Historical Sites in Dubai; Icons and Hidden Gems

Dubai has recently designated nearly three dozen historical buildings and sites for preservation as part of the second phase of its heritage architecture preservation project. These locations, ranging from the well-known to the obscure, collectively represent the city’s transformation from the 1960s to the 1990s, forming what Sheikh Hamdan bin Mohammed, Crown Prince of Dubai, calls an “open museum of human heritage.”

Iconic Landmarks

Among the most notable sites is the Deira Clock Tower, built in 1965 and designed by Austrian architect Otto Bulart. This structure stands at a significant intersection and has undergone several restorations, the latest in 2023.

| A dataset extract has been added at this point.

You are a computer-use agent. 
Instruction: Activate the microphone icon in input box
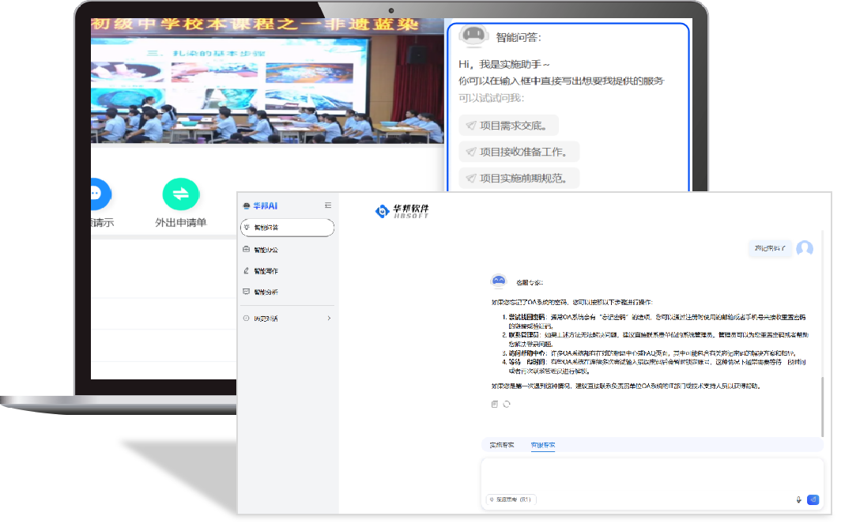pyautogui.click(x=798, y=499)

Another landmark is the Fish Roundabout in Deira, adorned with a stylized fish fountain believed to be crafted by Iranian artist Mir Ismaili. This roundabout is a tribute to Dubai’s fishing and pearling heritage.

Modern Architectural Marvels

Zabeel Palace, reconstructed from 1963 to 1965, served as the residence of Sheikh Rashid until 1990. Located in the heart of the city, its magnificent gardens are now open to visitors.

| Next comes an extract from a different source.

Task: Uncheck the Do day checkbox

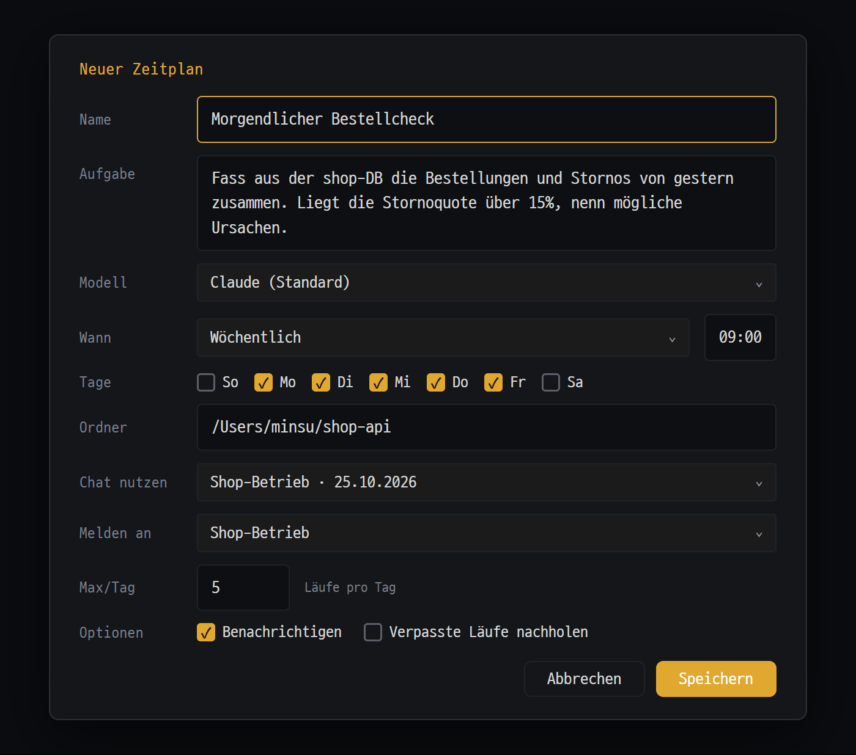Action: [x=436, y=382]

Dubai Zoo, now known as Jumeirah Zoo, closed in 2017 but is slated for preservation, hinting at a future revival.

Terminal 1 at Dubai International Airport, the original terminal since the early 1960s, marks Dubai’s openness to global business.

The Sheikh Rashid Tower, part of the Dubai World Trade Centre, was the tallest building in the Middle East when inaugurated by Queen Elizabeth II in 1979.

Dubai Municipality and Dubai Land Department buildings, both opened in 1979, reflect the city’s rapid modernization. The Dubai Petroleum headquarters, designed by Victor Bisharat, is another architectural gem from 1978.

Historic Hospitals

Dubai’s oldest hospitals, including Al Maktoum Hospital (1951), Al Baraha Hospital (1966), Rashid Hospital (1973), Dubai Hospital (1983), and Latifa Hospital (1986), are also preserved for their historical significance and ongoing contributions to healthcare.

Cultural and Educational Sites

Five mosques, including the Jumeirah Mosque (1979) and the mosque at Al Fahidi, highlight Dubai’s cultural and religious heritage. The Al Ras Public Library (1963) and Zabeel High School (1979) represent the city’s educational milestones.

Monuments and Recreational Spaces

The Flame Monument, commemorating the start of oil production in 1969, and the Fish Roundabout are notable city landmarks. The Satwa Water Tower from the 1980s and Safa Park (1975) are cherished recreational spaces.

Al Nasr Leisureland, known for its fruit-themed rides like the pineapple slide, opened in 1979 and remains largely unchanged, offering a variety of recreational activities.

Golf Clubs

The Emirates Golf Club (1988) and Dubai Creek Golf & Yacht Club (1993) are recognized for their unique architecture and contributions to Dubai’s sports culture.

Out-of-Town Heritage

In Hatta, the Sheikh Rashid bin Saeed Palace and the Rashid bin Saeed Basic and Secondary School reflect the historical significance of this Dubai exclave, accessible by road since 1971.

These sites not only preserve Dubai’s rich history but also offer a glimpse into the city’s dynamic growth and cultural evolution.